> _Required task_
Set out every line below as a numbered list, omitting blank lines.

───── Materials provided ─────

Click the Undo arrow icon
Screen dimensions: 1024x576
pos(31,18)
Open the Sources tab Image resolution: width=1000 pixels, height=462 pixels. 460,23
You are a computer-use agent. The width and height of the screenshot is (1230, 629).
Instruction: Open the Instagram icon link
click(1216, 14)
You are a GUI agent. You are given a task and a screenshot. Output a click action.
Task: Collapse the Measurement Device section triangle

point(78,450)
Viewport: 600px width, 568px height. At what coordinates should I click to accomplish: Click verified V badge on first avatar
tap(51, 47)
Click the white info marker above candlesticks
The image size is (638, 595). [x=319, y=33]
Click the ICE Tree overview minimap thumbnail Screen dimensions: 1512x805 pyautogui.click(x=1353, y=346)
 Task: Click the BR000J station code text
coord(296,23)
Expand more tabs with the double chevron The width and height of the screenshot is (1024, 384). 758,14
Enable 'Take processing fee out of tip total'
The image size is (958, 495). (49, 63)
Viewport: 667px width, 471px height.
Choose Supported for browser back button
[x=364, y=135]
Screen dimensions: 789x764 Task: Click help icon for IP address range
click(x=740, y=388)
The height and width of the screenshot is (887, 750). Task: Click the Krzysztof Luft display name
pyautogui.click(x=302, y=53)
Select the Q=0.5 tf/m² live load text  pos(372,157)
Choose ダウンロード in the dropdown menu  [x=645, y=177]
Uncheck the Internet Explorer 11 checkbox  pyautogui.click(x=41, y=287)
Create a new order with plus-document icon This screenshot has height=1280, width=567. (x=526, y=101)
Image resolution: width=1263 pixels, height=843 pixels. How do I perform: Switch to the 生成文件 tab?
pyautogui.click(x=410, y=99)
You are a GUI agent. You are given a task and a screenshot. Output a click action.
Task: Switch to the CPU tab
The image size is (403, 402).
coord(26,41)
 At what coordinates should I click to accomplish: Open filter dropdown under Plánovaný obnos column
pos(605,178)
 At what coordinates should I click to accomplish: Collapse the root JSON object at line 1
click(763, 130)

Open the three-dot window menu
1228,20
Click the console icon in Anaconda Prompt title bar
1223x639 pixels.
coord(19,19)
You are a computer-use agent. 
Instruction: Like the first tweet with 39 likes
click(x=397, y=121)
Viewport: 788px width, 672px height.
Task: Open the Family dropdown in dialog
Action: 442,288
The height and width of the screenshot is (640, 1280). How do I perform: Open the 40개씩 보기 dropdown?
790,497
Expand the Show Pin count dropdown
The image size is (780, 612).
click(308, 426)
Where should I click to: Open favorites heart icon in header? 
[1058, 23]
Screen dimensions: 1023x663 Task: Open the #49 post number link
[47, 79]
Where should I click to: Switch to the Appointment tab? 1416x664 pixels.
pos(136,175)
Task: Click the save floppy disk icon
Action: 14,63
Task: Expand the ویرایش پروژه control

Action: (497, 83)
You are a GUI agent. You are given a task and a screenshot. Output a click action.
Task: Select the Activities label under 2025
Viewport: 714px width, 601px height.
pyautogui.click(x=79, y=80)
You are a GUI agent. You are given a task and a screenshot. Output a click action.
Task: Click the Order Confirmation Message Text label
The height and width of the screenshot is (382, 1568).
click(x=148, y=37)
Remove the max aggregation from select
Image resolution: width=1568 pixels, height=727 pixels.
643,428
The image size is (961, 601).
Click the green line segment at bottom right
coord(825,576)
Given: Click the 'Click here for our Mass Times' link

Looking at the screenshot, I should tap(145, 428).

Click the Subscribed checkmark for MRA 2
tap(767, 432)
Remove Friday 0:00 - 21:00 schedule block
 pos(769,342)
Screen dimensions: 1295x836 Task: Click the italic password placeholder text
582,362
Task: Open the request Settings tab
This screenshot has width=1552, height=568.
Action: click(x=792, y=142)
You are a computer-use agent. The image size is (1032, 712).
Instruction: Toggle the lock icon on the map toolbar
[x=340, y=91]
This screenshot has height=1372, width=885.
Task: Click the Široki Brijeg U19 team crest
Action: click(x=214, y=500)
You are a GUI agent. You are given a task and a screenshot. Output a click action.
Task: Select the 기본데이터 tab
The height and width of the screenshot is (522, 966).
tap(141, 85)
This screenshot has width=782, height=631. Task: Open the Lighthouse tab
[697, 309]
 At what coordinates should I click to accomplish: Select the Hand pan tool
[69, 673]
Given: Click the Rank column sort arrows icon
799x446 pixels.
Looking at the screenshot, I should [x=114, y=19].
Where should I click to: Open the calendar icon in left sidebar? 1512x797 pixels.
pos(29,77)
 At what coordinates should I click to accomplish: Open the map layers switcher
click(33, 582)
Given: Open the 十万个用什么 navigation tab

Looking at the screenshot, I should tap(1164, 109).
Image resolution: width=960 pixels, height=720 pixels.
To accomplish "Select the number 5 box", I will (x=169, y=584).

─────

> _Worked solution_
1. Click the Undo arrow icon
2. Screen dimensions: 1024x576
3. pos(31,18)
4. Open the Sources tab Image resolution: width=1000 pixels, height=462 pixels. 460,23
5. You are a computer-use agent. The width and height of the screenshot is (1230, 629).
6. Instruction: Open the Instagram icon link
7. click(1216, 14)
8. You are a GUI agent. You are given a task and a screenshot. Output a click action.
9. Task: Collapse the Measurement Device section triangle
10. point(78,450)
11. Viewport: 600px width, 568px height. At what coordinates should I click to accomplish: Click verified V badge on first avatar
12. tap(51, 47)
13. Click the white info marker above candlesticks
14. The image size is (638, 595). [x=319, y=33]
15. Click the ICE Tree overview minimap thumbnail Screen dimensions: 1512x805 pyautogui.click(x=1353, y=346)
16.  Task: Click the BR000J station code text
17. coord(296,23)
18. Expand more tabs with the double chevron The width and height of the screenshot is (1024, 384). 758,14
19. Enable 'Take processing fee out of tip total'
20. The image size is (958, 495). (49, 63)
21. Viewport: 667px width, 471px height.
22. Choose Supported for browser back button
23. [x=364, y=135]
24. Screen dimensions: 789x764 Task: Click help icon for IP address range
25. click(x=740, y=388)
26. The height and width of the screenshot is (887, 750). Task: Click the Krzysztof Luft display name
27. pyautogui.click(x=302, y=53)
28. Select the Q=0.5 tf/m² live load text  pos(372,157)
29. Choose ダウンロード in the dropdown menu  [x=645, y=177]
30. Uncheck the Internet Explorer 11 checkbox  pyautogui.click(x=41, y=287)
31. Create a new order with plus-document icon This screenshot has height=1280, width=567. (x=526, y=101)
32. Image resolution: width=1263 pixels, height=843 pixels. How do I perform: Switch to the 生成文件 tab?
33. pyautogui.click(x=410, y=99)
34. You are a GUI agent. You are given a task and a screenshot. Output a click action.
35. Task: Switch to the CPU tab
36. The image size is (403, 402).
37. coord(26,41)
38.  At what coordinates should I click to accomplish: Open filter dropdown under Plánovaný obnos column
39. pos(605,178)
40.  At what coordinates should I click to accomplish: Collapse the root JSON object at line 1
41. click(763, 130)
42. Open the three-dot window menu
43. 1228,20
44. Click the console icon in Anaconda Prompt title bar
45. 1223x639 pixels.
46. coord(19,19)
47. You are a computer-use agent. 
48. Instruction: Like the first tweet with 39 likes
49. click(x=397, y=121)
50. Viewport: 788px width, 672px height.
51. Task: Open the Family dropdown in dialog
52. Action: 442,288
53. The height and width of the screenshot is (640, 1280). How do I perform: Open the 40개씩 보기 dropdown?
54. 790,497
55. Expand the Show Pin count dropdown
56. The image size is (780, 612).
57. click(308, 426)
58. Where should I click to: Open favorites heart icon in header? 
59. [1058, 23]
60. Screen dimensions: 1023x663 Task: Open the #49 post number link
61. [47, 79]
62. Where should I click to: Switch to the Appointment tab? 1416x664 pixels.
63. pos(136,175)
64. Task: Click the save floppy disk icon
65. Action: 14,63
66. Task: Expand the ویرایش پروژه control
67. Action: (497, 83)
68. You are a GUI agent. You are given a task and a screenshot. Output a click action.
69. Task: Select the Activities label under 2025
70. Viewport: 714px width, 601px height.
71. pyautogui.click(x=79, y=80)
72. You are a GUI agent. You are given a task and a screenshot. Output a click action.
73. Task: Click the Order Confirmation Message Text label
74. The height and width of the screenshot is (382, 1568).
75. click(x=148, y=37)
76. Remove the max aggregation from select
77. Image resolution: width=1568 pixels, height=727 pixels.
78. 643,428
79. The image size is (961, 601).
80. Click the green line segment at bottom right
81. coord(825,576)
82. Given: Click the 'Click here for our Mass Times' link
83. Looking at the screenshot, I should tap(145, 428).
84. Click the Subscribed checkmark for MRA 2
85. tap(767, 432)
86. Remove Friday 0:00 - 21:00 schedule block
87.  pos(769,342)
88. Screen dimensions: 1295x836 Task: Click the italic password placeholder text
89. 582,362
90. Task: Open the request Settings tab
91. This screenshot has width=1552, height=568.
92. Action: click(x=792, y=142)
93. You are a computer-use agent. The image size is (1032, 712).
94. Instruction: Toggle the lock icon on the map toolbar
95. [x=340, y=91]
96. This screenshot has height=1372, width=885.
97. Task: Click the Široki Brijeg U19 team crest
98. Action: click(x=214, y=500)
99. You are a GUI agent. You are given a task and a screenshot. Output a click action.
100. Task: Select the 기본데이터 tab
101. The height and width of the screenshot is (522, 966).
102. tap(141, 85)
103. This screenshot has width=782, height=631. Task: Open the Lighthouse tab
104. [697, 309]
105.  At what coordinates should I click to accomplish: Select the Hand pan tool
106. [69, 673]
107. Given: Click the Rank column sort arrows icon
108. 799x446 pixels.
109. Looking at the screenshot, I should [x=114, y=19].
110. Where should I click to: Open the calendar icon in left sidebar? 1512x797 pixels.
111. pos(29,77)
112.  At what coordinates should I click to accomplish: Open the map layers switcher
113. click(33, 582)
114. Given: Open the 十万个用什么 navigation tab
115. Looking at the screenshot, I should tap(1164, 109).
116. Image resolution: width=960 pixels, height=720 pixels.
117. To accomplish "Select the number 5 box", I will (x=169, y=584).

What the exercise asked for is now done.